TASK BRIEF:
Reproduce the material from the line containing "Open the 'Twitter for Android' source link" through the line containing "pyautogui.click(x=443, y=793)", replacing "screenshot" with "image" and leaving everything else unchanged.

— start DATA TO PROCESS —

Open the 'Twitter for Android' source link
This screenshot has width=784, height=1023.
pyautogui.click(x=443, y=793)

— end DATA TO PROCESS —
— start DATA TO PROCESS —

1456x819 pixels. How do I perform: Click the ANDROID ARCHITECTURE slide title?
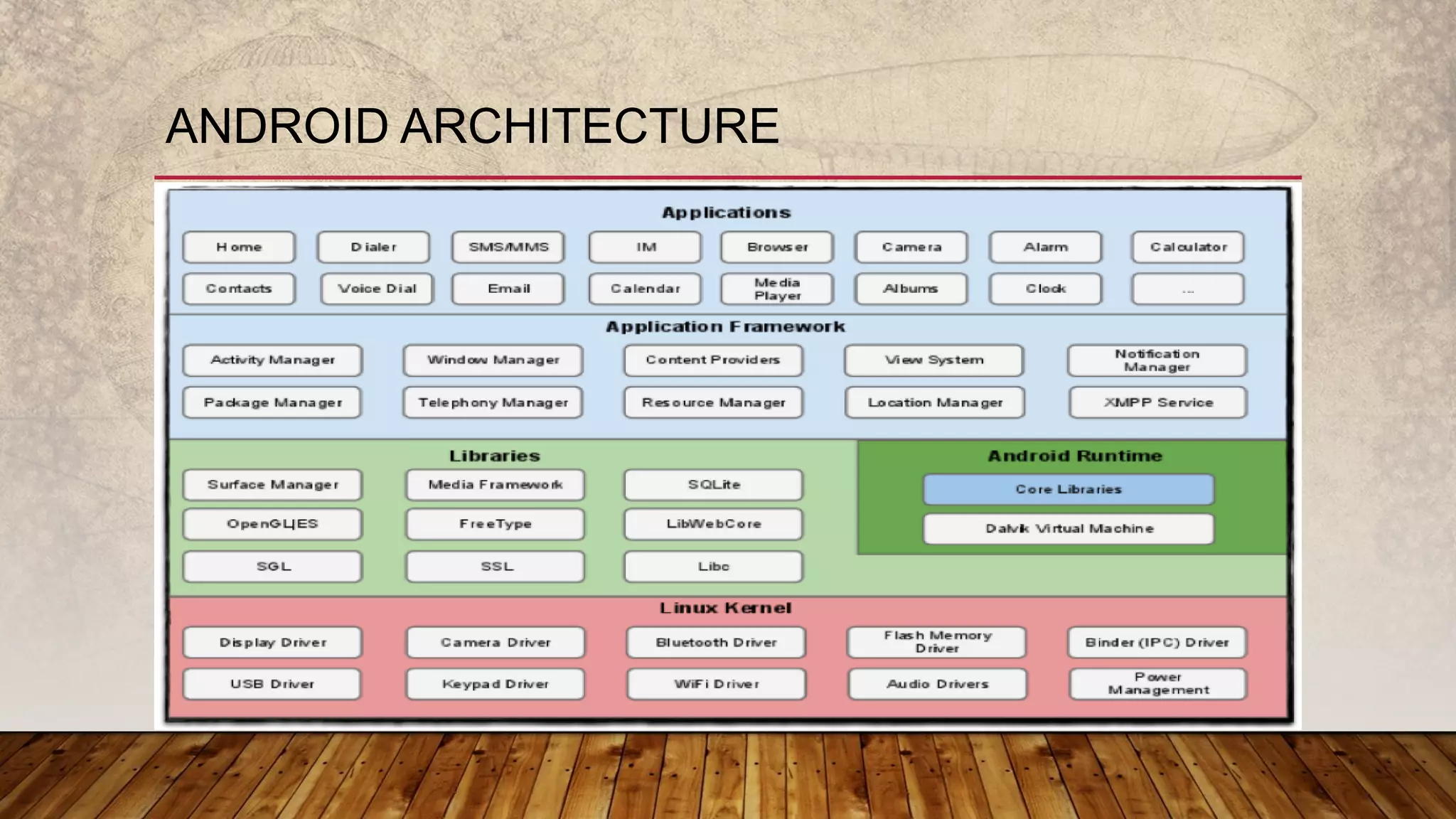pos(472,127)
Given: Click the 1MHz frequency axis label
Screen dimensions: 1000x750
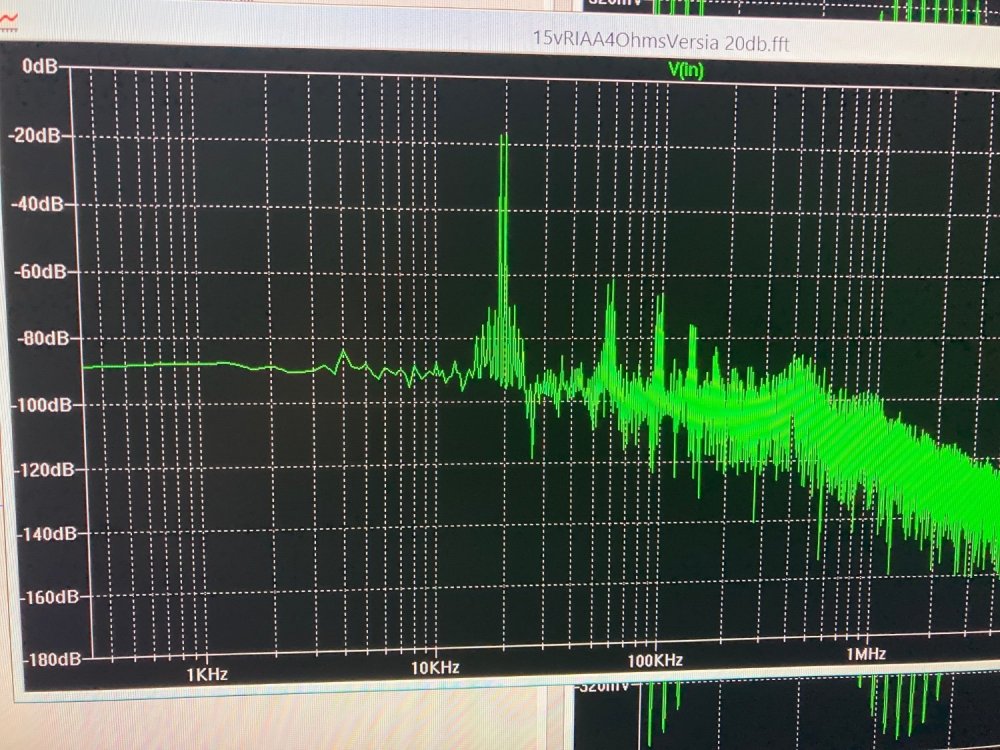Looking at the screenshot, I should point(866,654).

— end DATA TO PROCESS —
— start DATA TO PROCESS —

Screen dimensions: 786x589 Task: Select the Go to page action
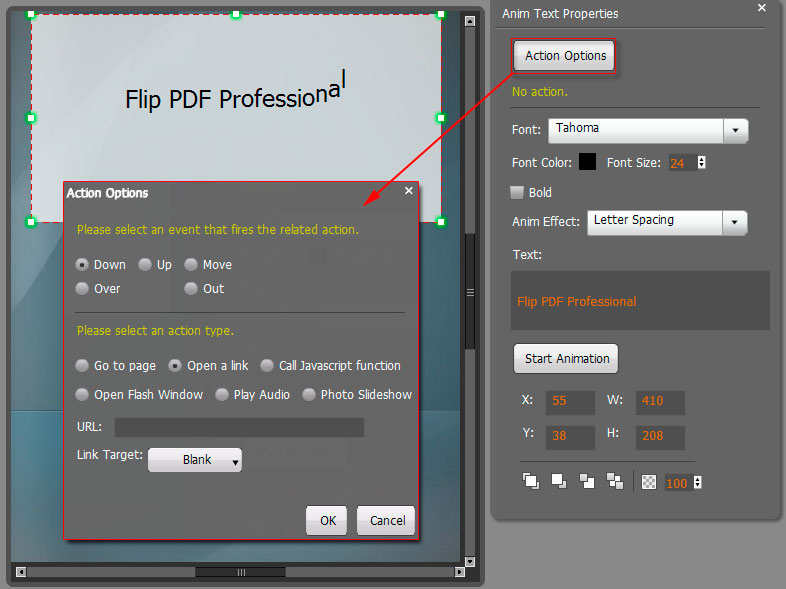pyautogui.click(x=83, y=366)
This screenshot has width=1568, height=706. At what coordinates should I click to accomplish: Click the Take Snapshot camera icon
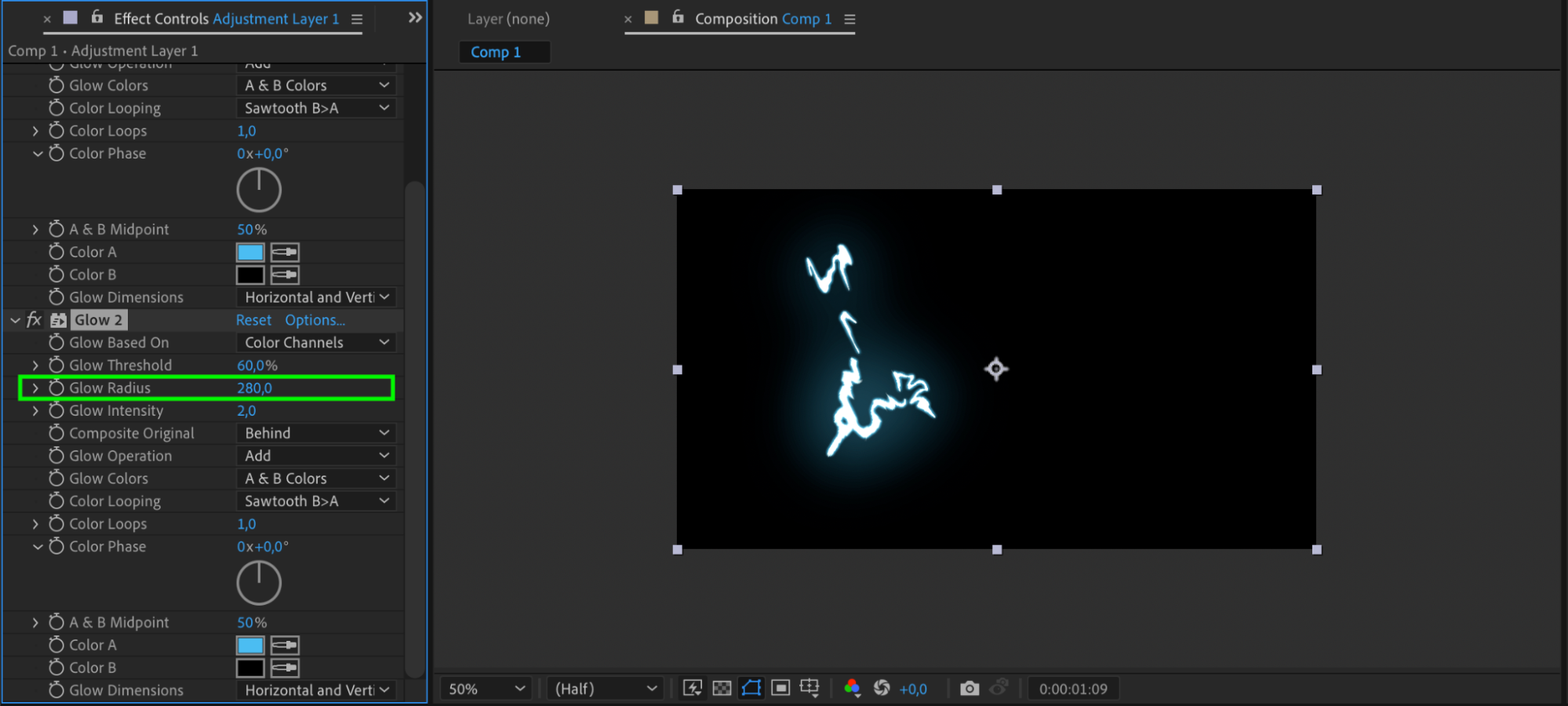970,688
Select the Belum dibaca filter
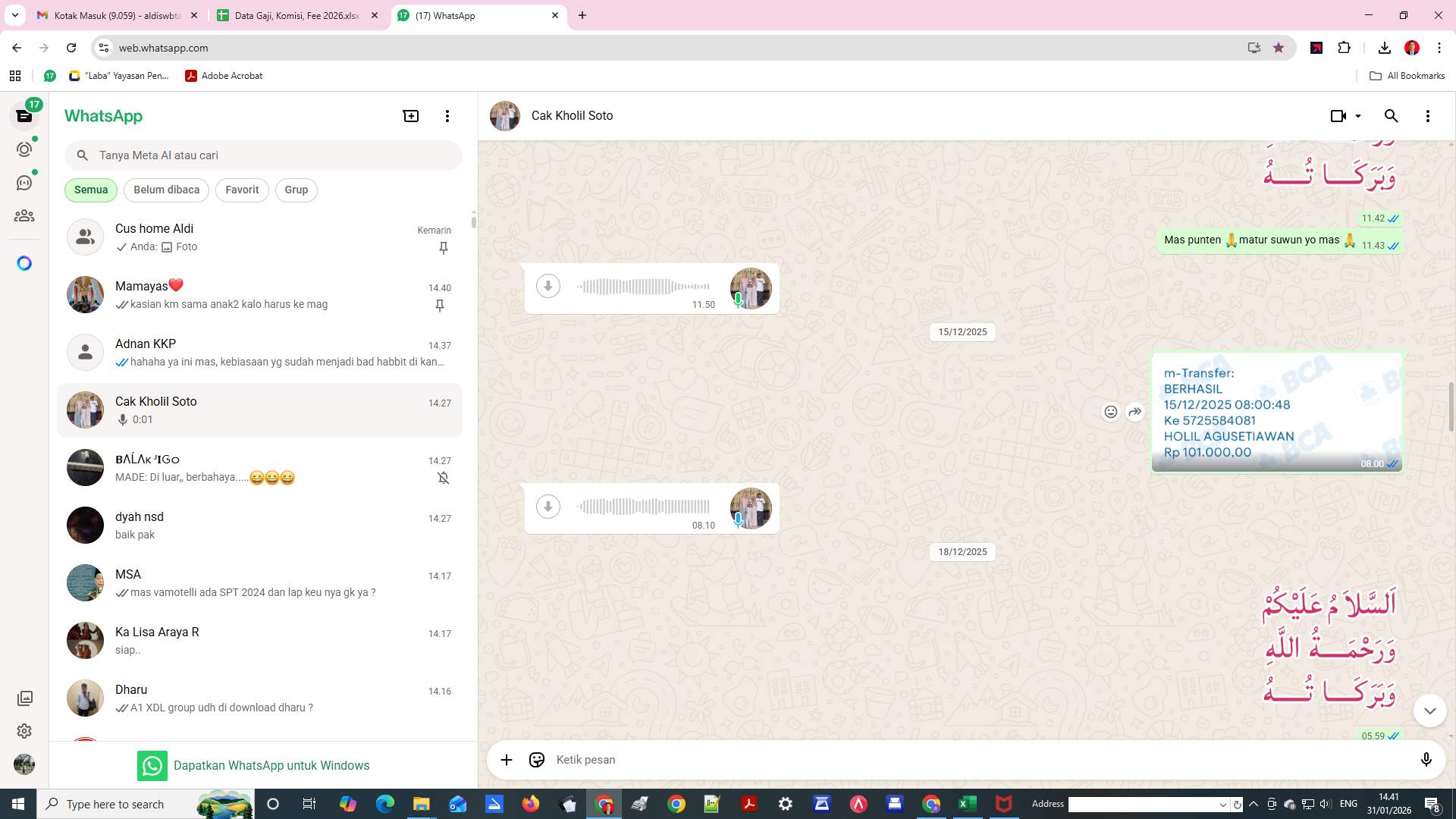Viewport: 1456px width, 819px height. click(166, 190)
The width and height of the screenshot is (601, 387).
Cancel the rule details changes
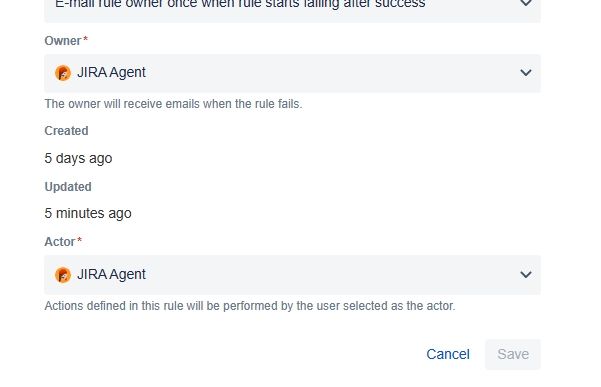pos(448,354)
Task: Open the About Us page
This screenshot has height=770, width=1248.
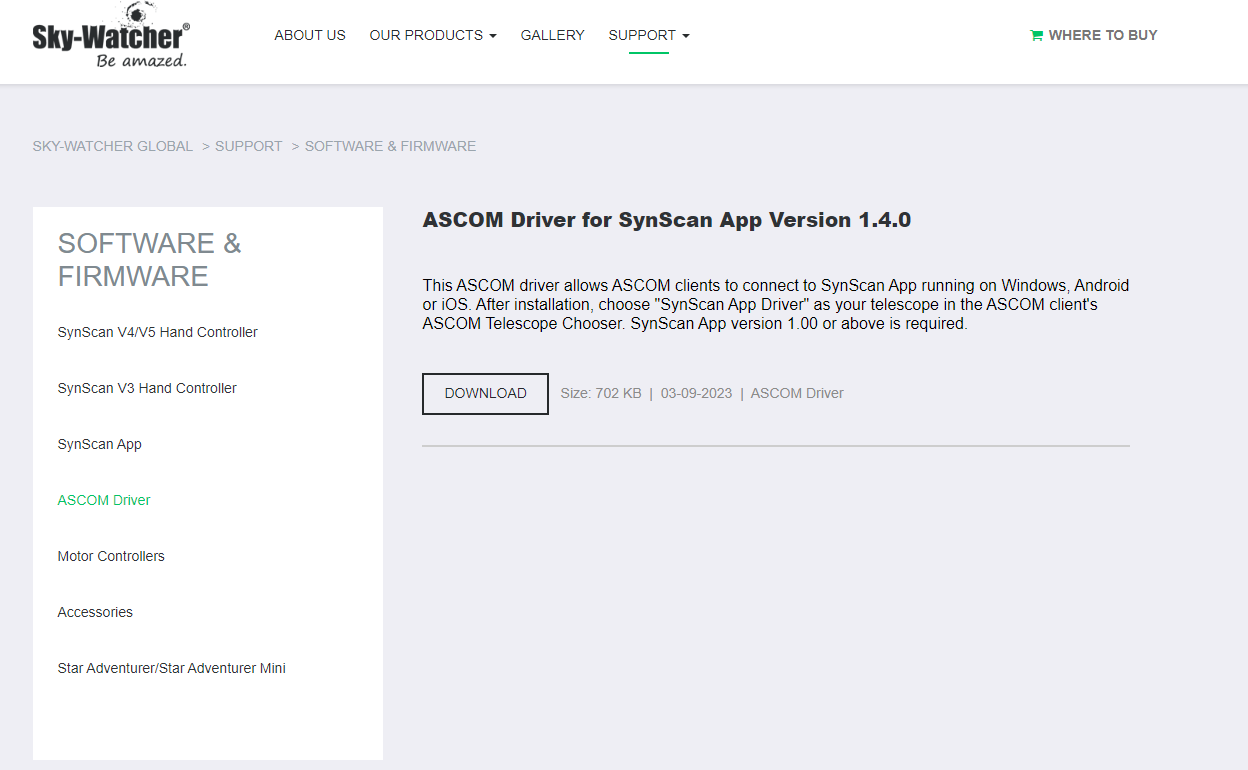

— end DATA TO PROCESS —

FULL OUTPUT:
Open the 'Twitter for Android' source link
This image has width=784, height=1023.
pyautogui.click(x=443, y=793)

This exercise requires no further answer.